A: I think that’s what makes you more relatable as an Artist, especially to girls of a similar age.
M: Yeah totally!
C: I saw that in 2012 you did a duet with Ed Sheeran which is crazy to kick-start your career with someone like him. Obviously, you’ve now collabed with Koji Radical and Russ so I was wondering in the future who you hope to collab with?
M: It’d be really nice to collaborate with a girl next. I did a collaboration with Little Simz at the start of this year which was sick. There are so many sick female artists, especially in the UK. There are a lot of female artists who I really love.
C: Any in particular?
M: There’s loads. I went on tour last week with a girl called Poppy Ajudha, she’s sick. She’s a total kind of new jazz. There’s Anne Marie, Jorja Smith, IAMDDB, Ray BLK, Elli Ingram, God there’s loads!
C: How do you differentiate yourself as there are so many female artists? Or would you rather all just support each other?
M: I think we do. What’s hard is that people sometimes expect too much. It’s like if you’re in school, you don’t run around shouting about your classmate who’s done really well, I think we all silently support each other. I think it’s really nice when you meet each other and you’re like ‘you’re doing really well’ by the way.
C: Because you’re all sharing similar experiences surely?
M: Exactly. People take it as if you don’t support each other on social media then you can’t be supporting each other – that’s not how human experience works.
A: It’s the vision of social media nowadays.
M: Totally. Everything you think you have to put on there but actually if I think Elli Ingram’s album is amazing, I’m going to get in contact with her and tell her the album’s amazing.
C: That’s a much nicer way to do it.
M: Yeah, it’s just real. I think we live in such a virtual world, especially as an influencer, your whole world is virtual and everyone is always on you online so I think it’s really important to have those normal human connections. And if you don’t have those connections, then that’s fine as well – who has a great emotional connection with everybody? Nothing is inspiring you to have a human connection.
C: It’s like if you’re not on your phone, or replying to that message, then you lose that connection which shouldn’t be the case.

Element and text position entries
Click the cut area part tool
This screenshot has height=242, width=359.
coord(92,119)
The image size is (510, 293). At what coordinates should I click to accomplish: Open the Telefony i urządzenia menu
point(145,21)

• _Problems and tasks_
1. Answer the following questions using the interview:
(a) In what year did M perform a duet with Ed Sheeran?
(b) With whom did M go on tour the previous week?
(c) Whose album does M describe as amazing?
2. Rewrite the part of the interview between "A: It’s the" and "be the case.", inclusive, replacing "virtual" with "digital".
These entries have no connection to the interview.

• _Expected outputs_
1.
(a) 2012
(b) Poppy Ajudha
(c) Elli Ingram's

2.
A: It’s the vision of social media nowadays.
M: Totally. Everything you think you have to put on there but actually if I think Elli Ingram’s album is amazing, I’m going to get in contact with her and tell her the album’s amazing.
C: That’s a much nicer way to do it.
M: Yeah, it’s just real. I think we live in such a digital world, especially as an influencer, your whole world is digital and everyone is always on you online so I think it’s really important to have those normal human connections. And if you don’t have those connections, then that’s fine as well – who has a great emotional connection with everybody? Nothing is inspiring you to have a human connection.
C: It’s like if you’re not on your phone, or replying to that message, then you lose that connection which shouldn’t be the case.